Estos datos son tan solo la punta del iceberg de un problema aún mayor en el que se ha instalado nuestra sociedad: La dictadura del positivismo. La imposición de una actitud falsamente positiva, en la que se generaliza un estado feliz y optimista sea cual sea la situación, silenciando nuestras emociones negativas.

Ya lo decía el escritor estadounidense Mark Manson en su obra “El sutil arte de que (casi todo) te importe una mierda”, del año 2018: “…Cualquier intento de escapar de lo negativo -evitarlo, sofocarlo o silenciarlo- fracasa. Evitar el sufrimiento es una forma de sufrimiento. La negación del fracaso es un fracaso…”.

Poco a poco la dictadura del positivismo ha introducido en las mentes la necesidad de tener la certeza de que todo irá bien. Una burbuja irreal que nos evade de un mundo en el que vivimos rodeados de incertidumbre, de preguntas a las que no tenemos respuesta o problemas cuya solución no podemos o no estamos dispuestos a llevar a cabo.

Y en este ambiente de felicidad extrema, la manifestación de sentimientos negativos como tristeza, rabia o frustración, puede hacer sentir a quien los padece que es la excepción, que no encaja en la sociedad, provocando el aumento de los pensamientos negativos y exacerbando, todavía más, las emociones que le afligen.

La vida es muy dura y, si una persona está pasando por un momento difícil, puede ser más difícil sobrellevarlo si siente la presión social de tener que sentirse siempre feliz. La presión ante esa imposición social a no sentirse negativo, pueden llevar a las personas a la depresión y el suicidio.

La dictadura del positivismo ha invadido todo a nuestro alrededor; Agendas que nos dicen que somos la leche, que podemos con todo y que debemos soñar despiertos. Tazas que nos animan a que no abandonemos nuestros sueños o que podemos con todo porque somos la bomba, o fundas de móvil que nos dicen que siempre tenemos que estar de buen rollo.
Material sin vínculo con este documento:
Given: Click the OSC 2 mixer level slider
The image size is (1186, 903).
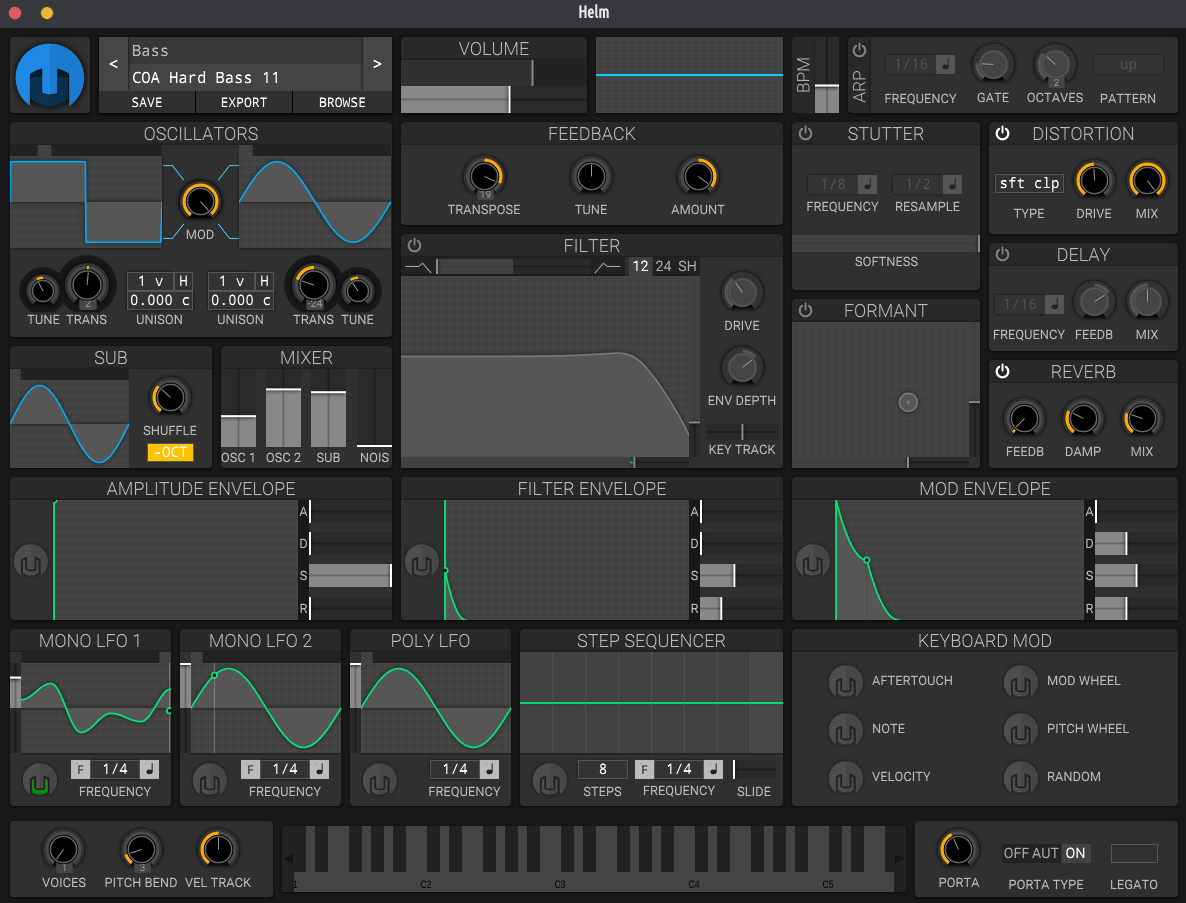Looking at the screenshot, I should point(283,418).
Sin embargo, toda esta sarta de mensajes simples genera falsas expectativas y confusión, porque en ese mundo idílico no hay cabida para las emociones negativas. Y, por tanto, no hay espacio para quienes sufren esas emociones negativas.
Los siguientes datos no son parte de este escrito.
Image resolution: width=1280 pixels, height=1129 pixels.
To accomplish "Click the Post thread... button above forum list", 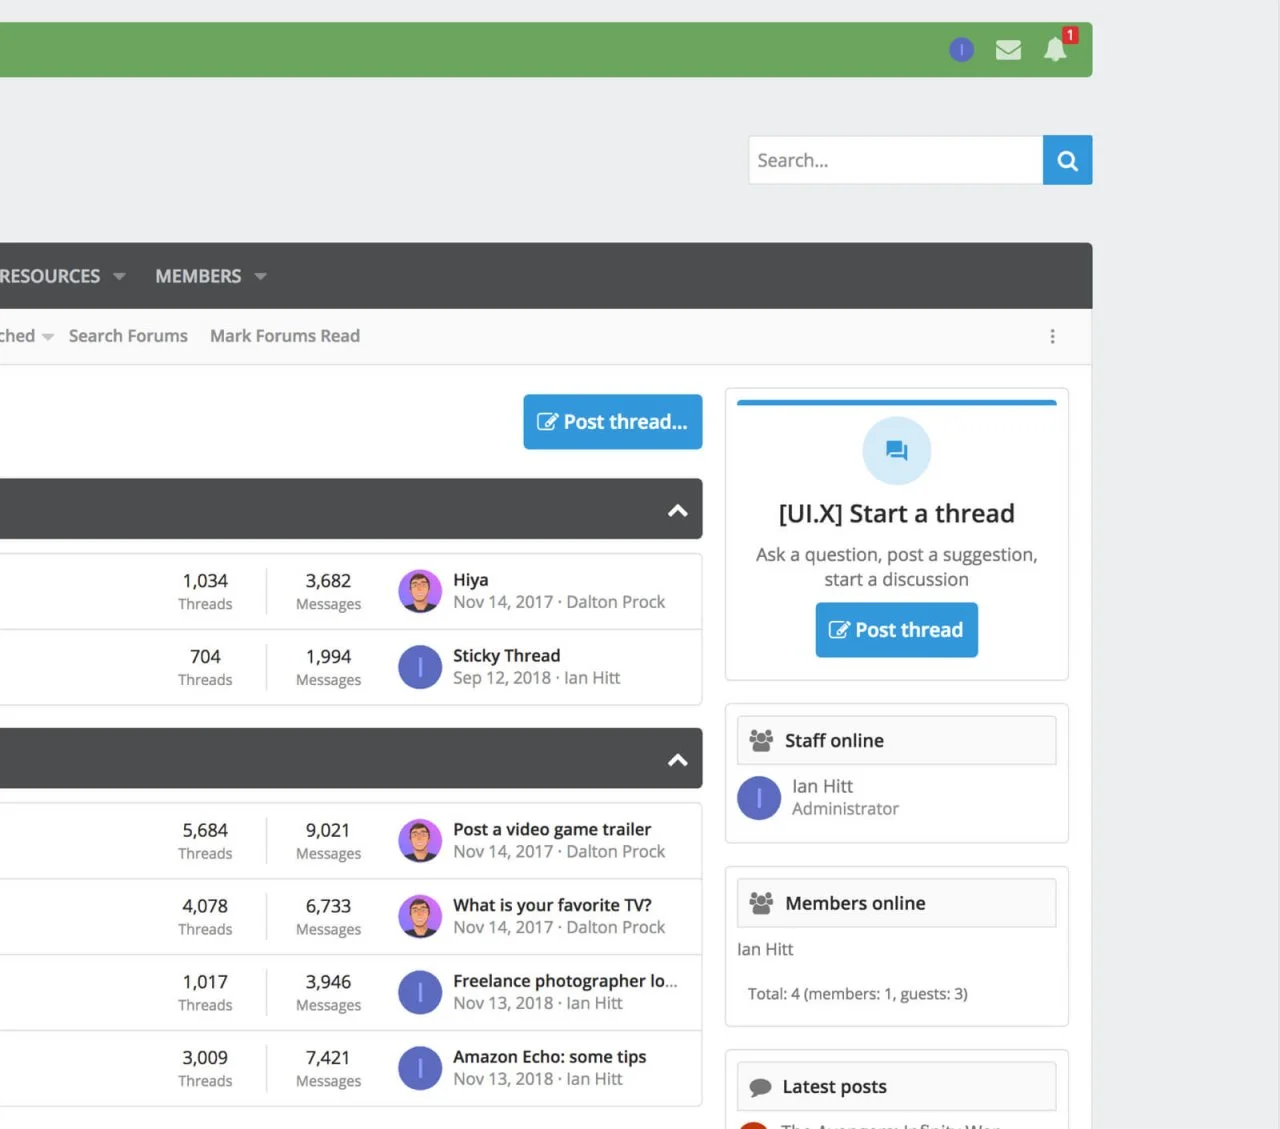I will tap(612, 422).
Es por ello que hay que insistir en que el suicidio no es solo un problema de salud mental. Es un drama que lastra, en silencio, a nuestra sociedad. Una tragedia que puede afectar a cualquiera, pero que se está cebando con toda una generación sin expectativas cuyo futuro se ha estancado por dos crisis, una guerra y una pandemia.
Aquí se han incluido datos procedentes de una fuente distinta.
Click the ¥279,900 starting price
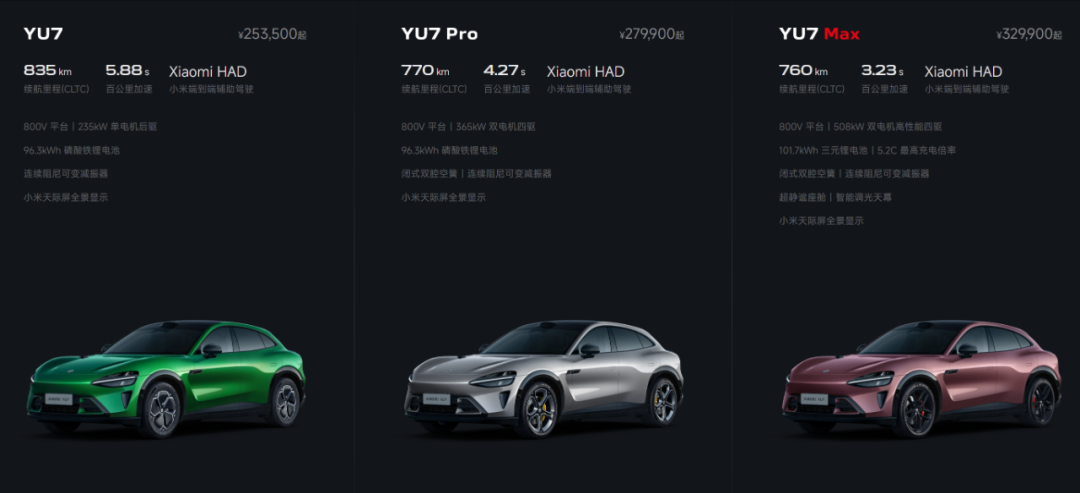The height and width of the screenshot is (493, 1080). tap(652, 34)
Pero sobre todo hay que reclamar el derecho a estar mal. A pedir la ayuda necesaria por estar pasando por un momento delicado sin que la persona se considere un despojo social por el simple hecho de estar triste, y a exigir que la sociedad preste esa ayuda sin establecer prejuicios de ningún tipo. No olvidemos que hay una persona ahí.